■ Work request:
Recast the rows from the line containing "At what (x,y)" through the line containing "Looking at the" as a numbered list, and leave out any blank lines.

■ Material for the task:
== Segment start ==
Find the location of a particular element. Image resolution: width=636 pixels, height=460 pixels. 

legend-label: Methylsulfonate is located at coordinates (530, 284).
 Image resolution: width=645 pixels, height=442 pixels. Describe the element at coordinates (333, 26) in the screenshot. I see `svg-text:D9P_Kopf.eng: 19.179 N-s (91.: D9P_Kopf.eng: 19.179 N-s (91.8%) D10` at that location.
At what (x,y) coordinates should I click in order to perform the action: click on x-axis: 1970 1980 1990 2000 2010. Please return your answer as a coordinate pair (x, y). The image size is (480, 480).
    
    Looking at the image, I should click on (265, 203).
== Segment end ==
== Segment start ==
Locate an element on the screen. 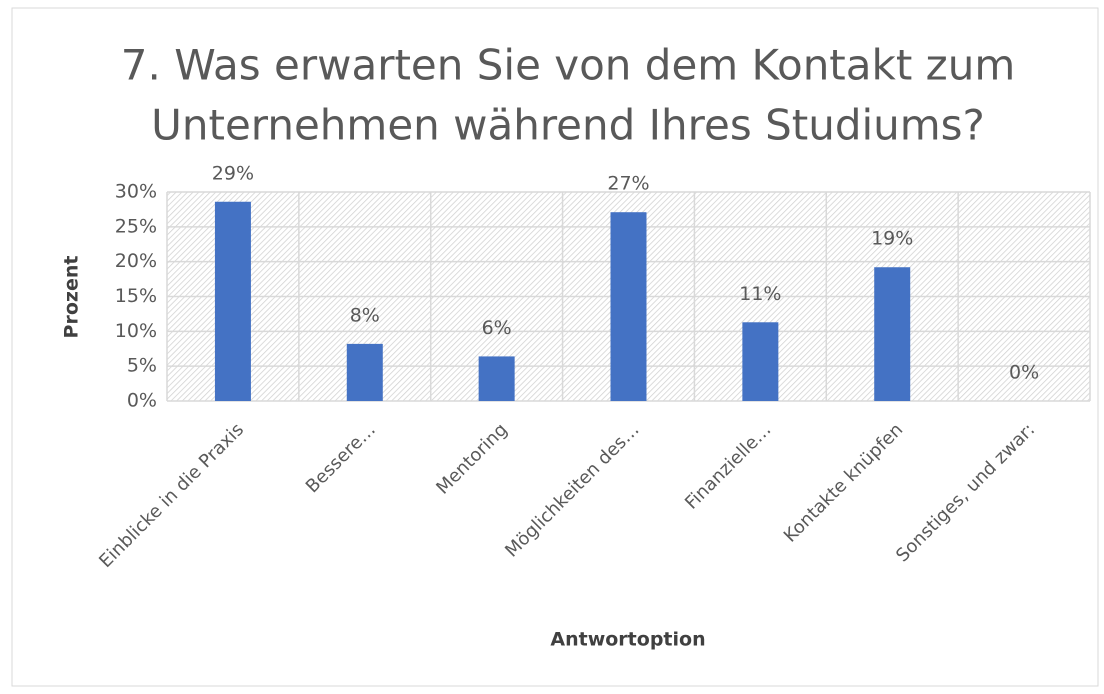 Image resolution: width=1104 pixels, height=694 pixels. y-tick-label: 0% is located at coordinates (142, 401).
== Segment end ==
■ Completed task:
1. At what (x,y) coordinates should I click in order to perform the action: click on x-axis: 1970 1980 1990 2000 2010. Please return your answer as a coordinate pair (x, y). The image size is (480, 480).
2.     Looking at the image, I should click on (265, 203).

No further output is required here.